ATIVIDADE.
Dê sequência ao texto sobre o uso do subjuntivo no português do Brasil, começando logo após a última frase apresentada.
----- TEXTO PARA LEITURA
Em muitos casos, a opção por um ou outro modo verbal não obedece a critérios 'matemáticos'

Dilma Rousseff disse que, se conquistar o segundo mandato, "nem que a vaca tussa" haverá alterações na legislação que trata das férias e do 13°.

A frase de Dilma contém a forma "tussa", do presente do subjuntivo do verbo "tossir", que, de acordo com o "Houaiss", é o único da nossa língua que termina em "-ossir".

É interessante o que ocorre com o presente do subjuntivo no português oral do Brasil e, mais particularmente, em algumas regiões do país. Em São Paulo, por exemplo, são comuns construções como "O que você quer que eu faço?" ou "Você quer que eu compro?" ou ainda "Mas ela quer que eu vou?", com as quais o falante parece deixar clara a disposição de fazer, comprar e ir. No padrão formal escrito, as formas "faço", "compro" e "vou", do presente do indicativo, tenderiam a ser substituídas pelas do subjuntivo ("faça", "compre" e "vá", respectivamente).
----------
----- DADOS EM ANÁLISE
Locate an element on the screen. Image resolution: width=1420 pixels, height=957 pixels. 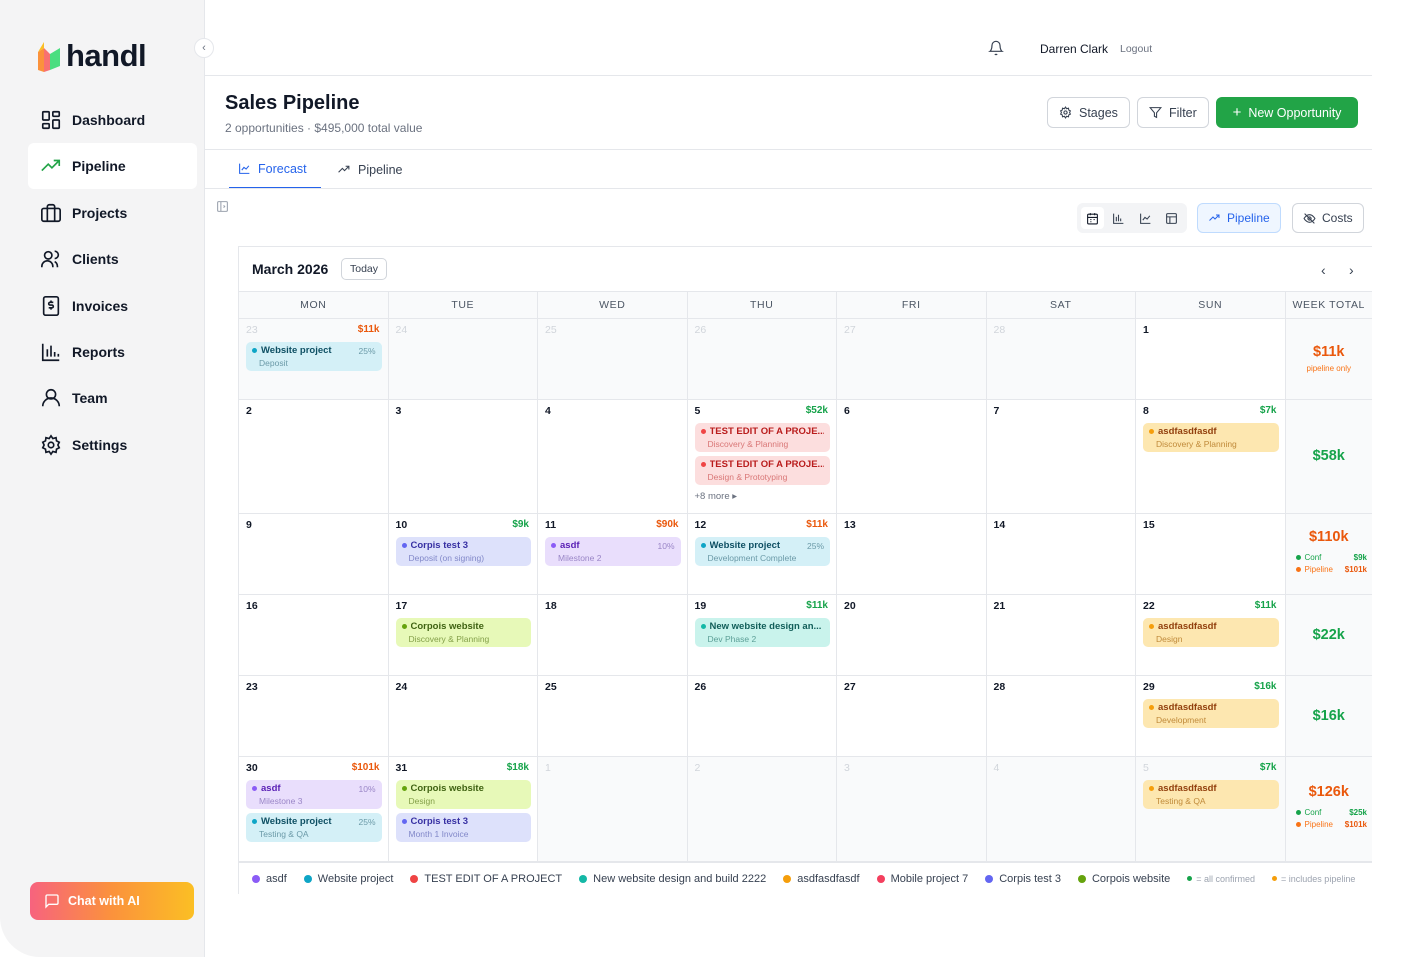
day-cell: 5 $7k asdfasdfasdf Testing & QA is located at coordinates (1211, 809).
----------
----- DADOS EM ANÁLISE
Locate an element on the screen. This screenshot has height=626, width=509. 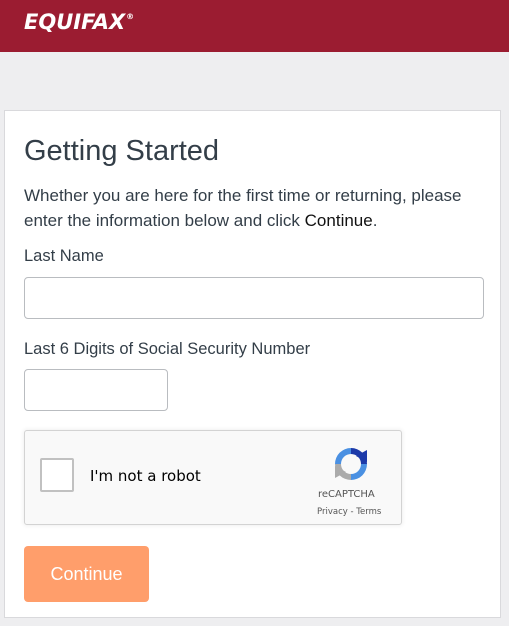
----------
RESULTADO DO EXERCÍCIO.
Em outras regiões do país, mesmo na oralidade predominam formas comuns no padrão formal. Lembro que, quando entrevistei Caetano Veloso pela primeira vez (já lá se vão 16 anos), ouvi dele a seguinte observação, feita assim que desceu do carro que o tinha ido buscar para a gravação na TV Cultura: "Rapaz, aquilo que você disse quando comentou a letra de Pra que discutir com madame?' é coisa de paulista; na Bahia ninguém faz isso não".

Para minha honra e alegria, Caetano tinha visto um programa em que abordei a letra dessa canção (de H. Barbosa e J. de Almeida), em que está a passagem "Madame não gosta que ninguém sambe". Ao comentar o emprego da forma "sambe", do presente do subjuntivo, citei o que está no terceiro parágrafo deste texto ("O que você quer que eu faço?" e afins), mas de fato não disse que isso não é comum no país todo.

E que diferença há entre o indicativo e o subjuntivo? Bem, como se sabe, indicativo e subjuntivo são modos. O primeiro põe o processo expresso pelo verbo no plano da certeza, da afirmação, da realidade ("Leio diariamente jornais de vários países"); o segundo põe o processo no plano da suposição, da dúvida, do irreal, do desejo ("Sugiro-lhe que leia diariamente jornais de..."). Note que, no último exemplo, o fato de eu sugerir que você leia não garante que isso realmente venha a ocorrer.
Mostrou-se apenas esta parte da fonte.